Coming back to journal, just note what I see. Jewel, across from me, talking to a guy who reminds me of a young John Lennon, the young female barista at the main bar rushing to complete a drink for a teetering guest, crew behind the bean bar shoveling coffee elements from one side to another, one device to next. Paintings on the wall, mysteriously ominous, entrapping with their shades, strokes. Me, in my usual seat, rushing to complete works I can sell. Sell, sell. What I’m expected to do. So, six shorts. Four of which, only, are rationally ready for an envelope, an address: “Tremolo,” “Sur Me’s,” one still untitled... And this one, “Quited Wine Hide,” whose title I might reblend, redo altogether. Asking mySelf, “What took so long?” Why am I making my Self wait so many clocks for what it wants; the travel, far food, wine, oceans, exploration, the randomness? That won’t help, such dwelling. Forward, with these shorts. Like Joyce, Woolf, Capote, Carver, King.
The kid still plays his guitar in the corner, with his female 1-character audience. Don’t want to take my phones out, as I don’t need to hear. And, I don’t want to. What I do need, want: another taste of my Cabernet, as it summersaults through malolactic.
Mike sat there, listening to his music. He wrote down singular words, just to see what he could do with them. If they’d paint something for a possible seventh short. “Balance...Greet...Stage...” All he could muster. His stories, their laptop docs, closed. The laptop, closed. Earphones, out. He heard. Everything. The awful song played in the corner. Mike wondered, did he think his song moving, amusing, enjoyable? Mike hoped so. He wanted another artist to enjoy his own work. Nothing wrong with that, Mike thought. But did Mike enjoy his? He didn’t know. He didn’t read through it enough. Was he breezing through edits? Probably. Might be the reason he hadn’t sold a piece, yet. Mike read, then.
Stopped. Too many mistakes, to him. Would readers notice? Of course they would. And especially season ones, those for whom he hoped to be writing. He sipped the mocha again. He needed to.

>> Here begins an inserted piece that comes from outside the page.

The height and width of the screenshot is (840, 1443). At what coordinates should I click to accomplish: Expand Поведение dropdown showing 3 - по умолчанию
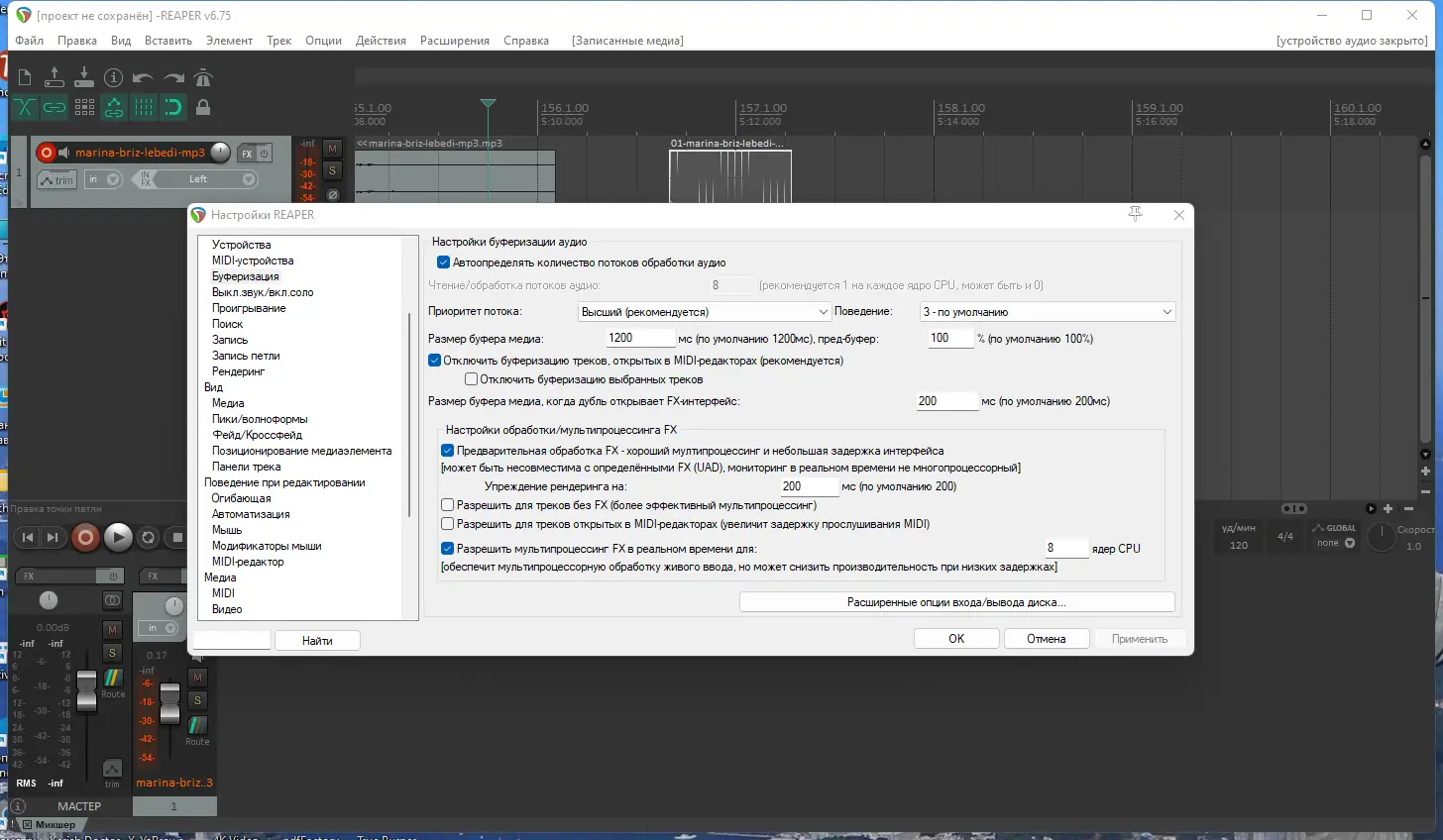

What do I do with these stories? I guess edit them. Or put them away for a couple days. Maybe I should just hop on a plane. Sure I’ll find better material than what’s conveyed by the everyday. Wouldn’t I? If I can sell wine as I do, shouldn’t I be able to sell my writing maniacally? Makes sense to me, when I put the two acts in juxtaposing poses. Another story, needed, I think. It’ll be the stronger of the cuddled collection. Notes:
= Mountain climbing
= Woman on vacation, not wanting to return to work, even though she’s paid better than any of her accompanying friends
= One of them entertains starting a business, on the side, together, just to see what happens ... Disagreement surfaces; optimism, pessimism
= Story about mid-thirties man; musician, not letting go of vision of performing, traveling, surviving from Craft
Mike stopped, in self-decided decline, omit. But then, reengaged, when he saw 1:30p on his laptop clock. Why was time doing this? Bring his lunch to a close? His year. Maybe he should just throw together a novel, see how it comes out. Aesthetic, as he was urged in grad school. “It’ll say something [his novel], just get it done. Worry about coherence later, if at all,” Professor Steve, his Fiction mentor, said to him, right before course’s end. He’d do what he’d always done, then. Just what he thought he was done with, roll the shorts into a larger work. He wanted 301 pages, for some reason. No, a reason quite methodically targeted. Which was, to be one page past 300. He sipped the last mocha cloud, happily. Encouraged, electric, preemptively emphatic. Or should he go by word count? 50,000 words? He’d just write. But he needed a book out. Soon. Sooner. What did he want? Autonomy, Equilibrium. HimSelf on a shelf. He promised he’d read it. Cover to cover. Eventually.